# mower deck question



## jakesadie (Aug 13, 2004)

hI guys, I know this is probably a stupid question but....
when I got the deck for my 1050 I had to use nuts & bolts to connect it to the frame, that seems to work okay, but now that I have the coupler for the pto to the mower deck is there a special pin or something for that part, or can I use a bolt for that too? I don't know if there would be a balance issue and I don't want to run it without anything. 
Thanks troy


----------



## guest2 (Dec 27, 2003)

Troy 
there is a special spring pin that connects the joint to the shaft. You could use a nut and bolt. I have and old u-joint that someone had a bolt in. The only problem with using a nut and bolt is the nut may work it's way loose and the bolt may slide out enough to get caught up on something. You could buy some new clips or use a nylon lock nut.
When you say your deck is bolted on, what do mean? There should be a brown colored rock shaft that gets bolted on and there may be two green arms that are bolted to the deck but these two parts should connect with spring clips. Another deck had short flat arms connecting the deck to the rockshaft and also used clips.
There are two manuals on these pages for the 42" decks that may help and give you a part # for the clip for the pto.


----------



## jakesadie (Aug 13, 2004)

thanks sixchows
I just meant the four mounts that attach the deck to the tractor I figured they usually have pins, but when I got the tractor I grabbed the deck that was sitting beside it, wrong one, I found the right one in another part of the barn but it was missing the pins & the coupler, so I got some bolts of the same size diameter as the holes and double nutted them. Figured that would work until I got the right parts. I need to check more of these manuals. thanks 
troy


----------



## guest2 (Dec 27, 2003)

Troy
That should work OK. The early ones used a nut/bolt on the pto before the spring clip.
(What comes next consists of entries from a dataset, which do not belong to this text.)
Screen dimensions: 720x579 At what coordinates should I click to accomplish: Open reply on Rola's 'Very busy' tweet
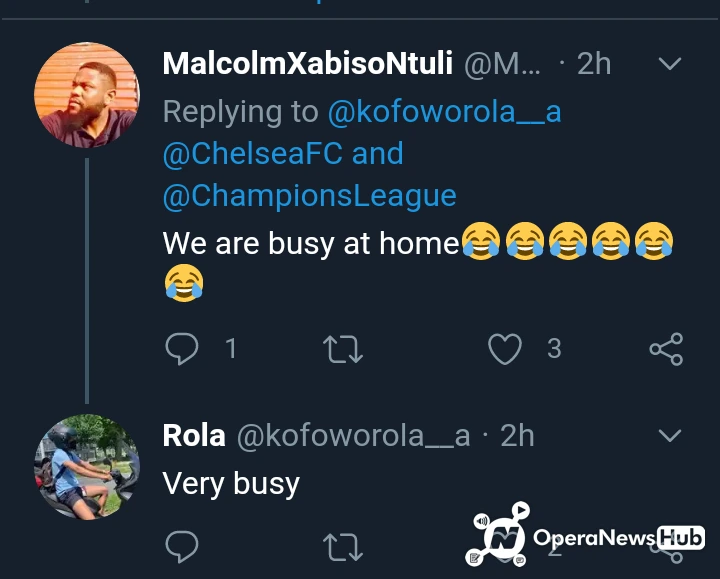(181, 545)
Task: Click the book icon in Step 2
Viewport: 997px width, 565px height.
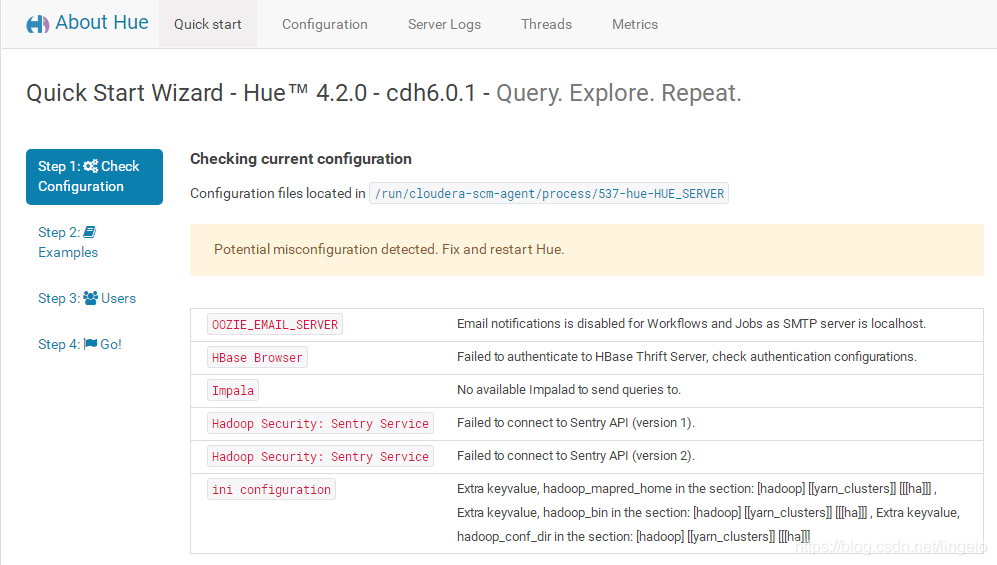Action: (90, 232)
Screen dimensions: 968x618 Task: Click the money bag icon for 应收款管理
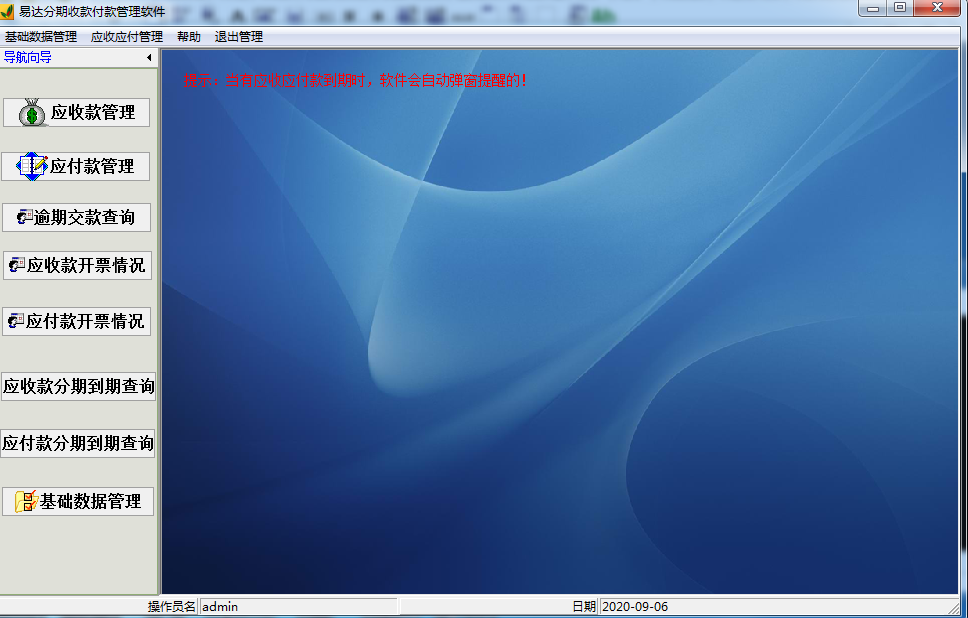point(34,113)

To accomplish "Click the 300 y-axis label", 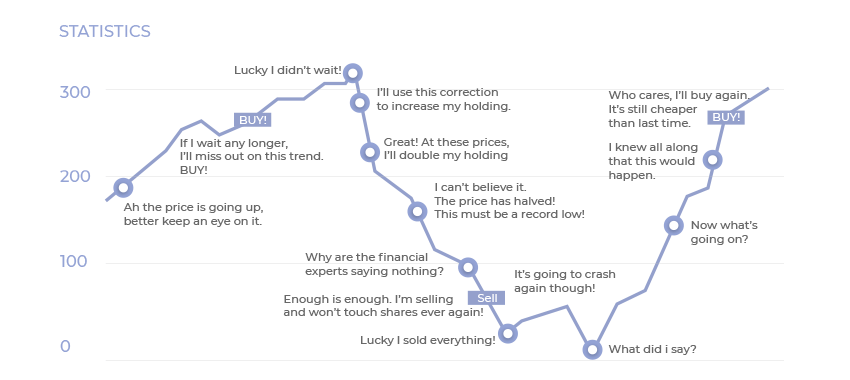I will click(75, 92).
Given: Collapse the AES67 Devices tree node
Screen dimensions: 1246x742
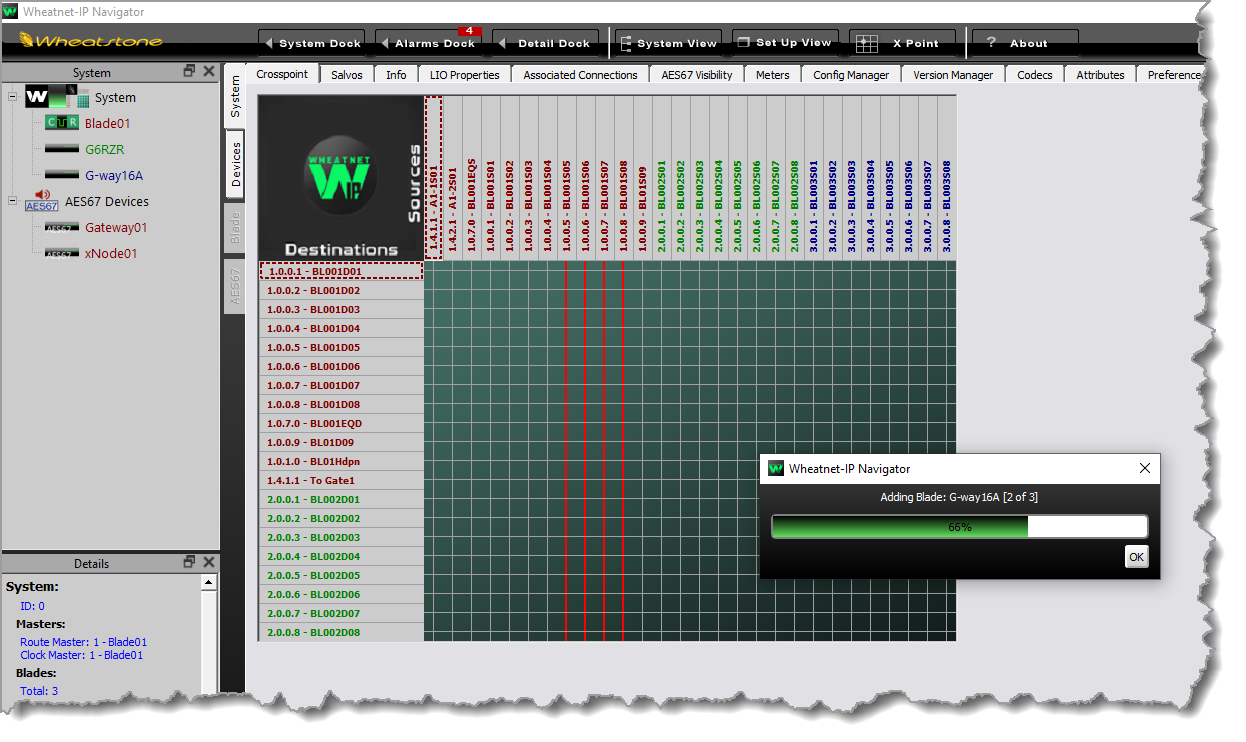Looking at the screenshot, I should click(x=12, y=201).
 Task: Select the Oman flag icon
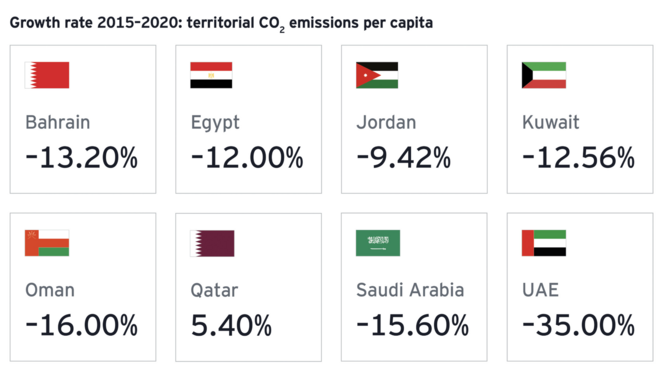[x=47, y=243]
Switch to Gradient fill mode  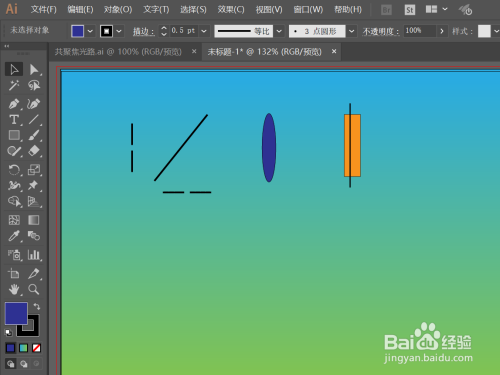point(23,348)
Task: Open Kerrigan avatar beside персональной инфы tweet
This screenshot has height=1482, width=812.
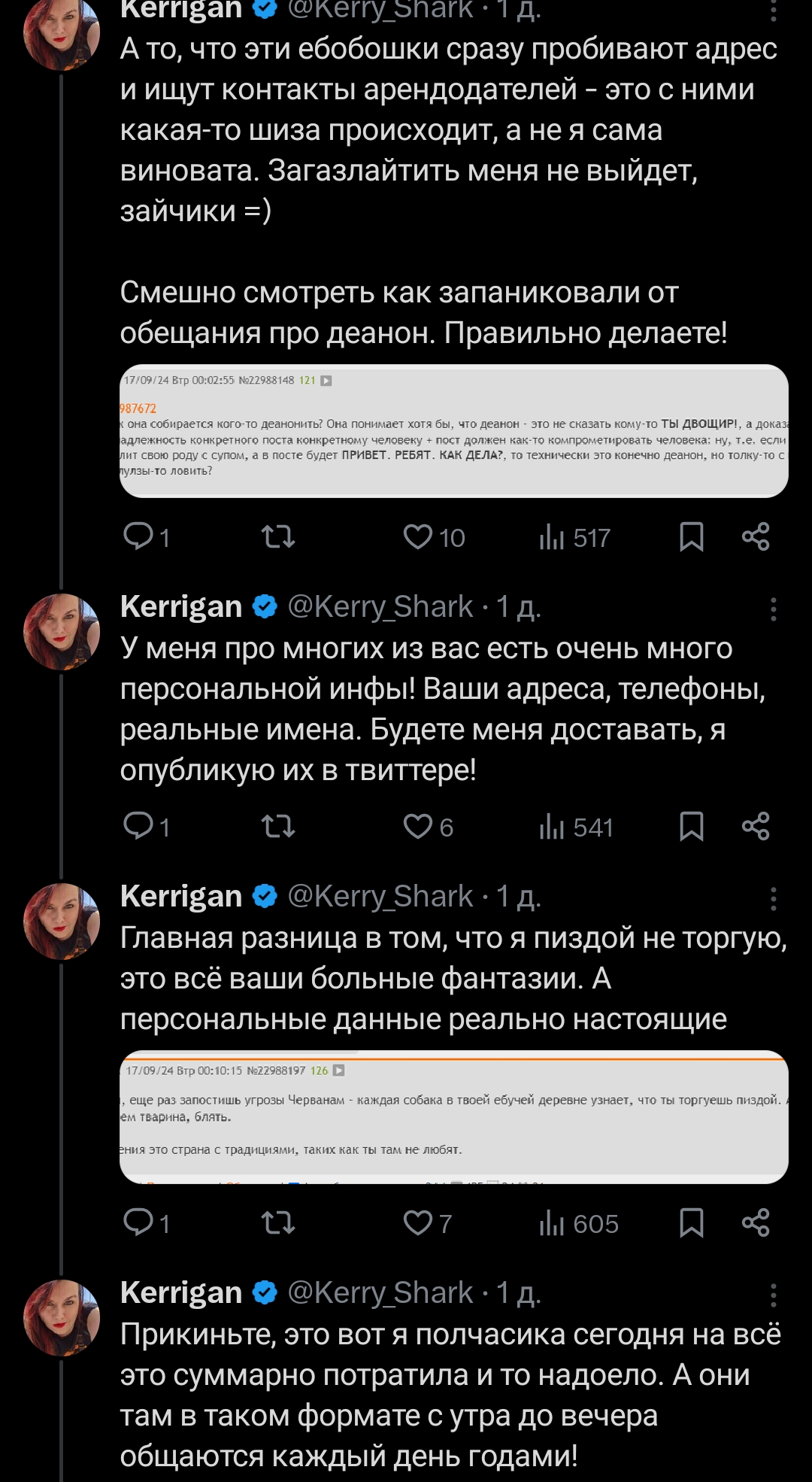Action: coord(62,632)
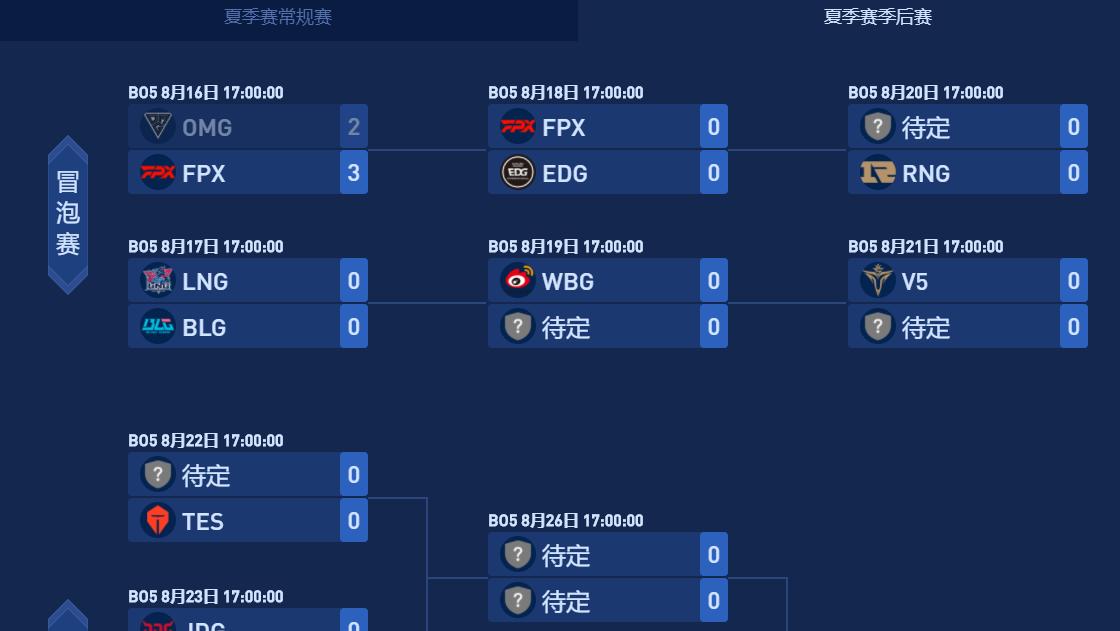Screen dimensions: 1120x631
Task: Click the TES team logo
Action: pos(158,520)
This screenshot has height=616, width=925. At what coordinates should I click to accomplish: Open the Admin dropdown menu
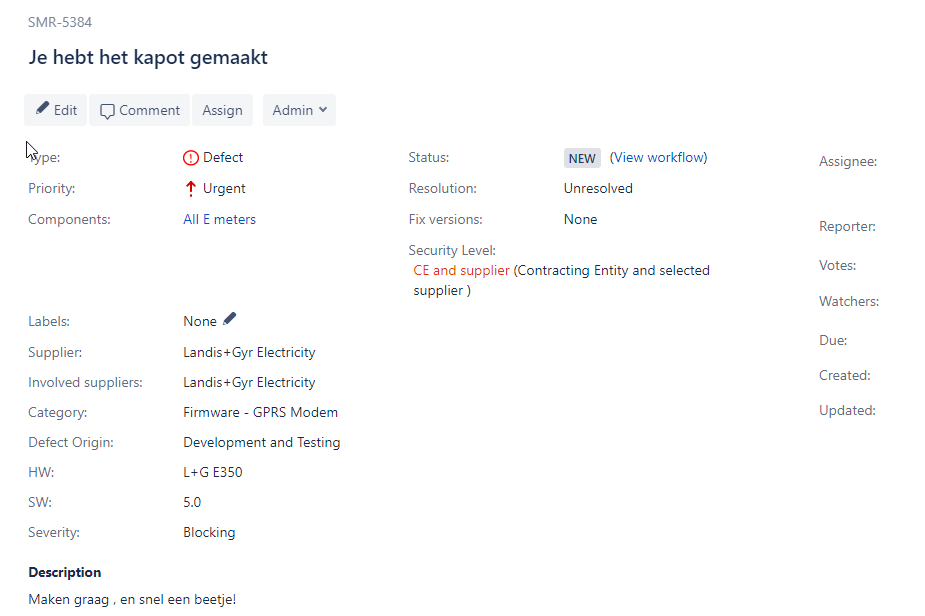point(299,110)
The bolts you used on the deck are doing the same thing as the pins but taking a little more time to mount/unmount.


----------



## StevePCanada (May 7, 2013)

Hello, Is anyone able to post some pics of exactly how the mounting links are positioned to attach the mower deck. I'm on a late 60's 1050, with the light green three blade mower deck. the problem is I'm doing something wrong when attaching the deck, the full weight of the tractor sits on the deck and the manual height lever does not lift the deck off the ground. I think I need to put the front left and right mountink links with the "pin" in, so that they sit on the triangular flange. That way, the height adjustment lifts and lowers the front of the deck. Is that right??


----------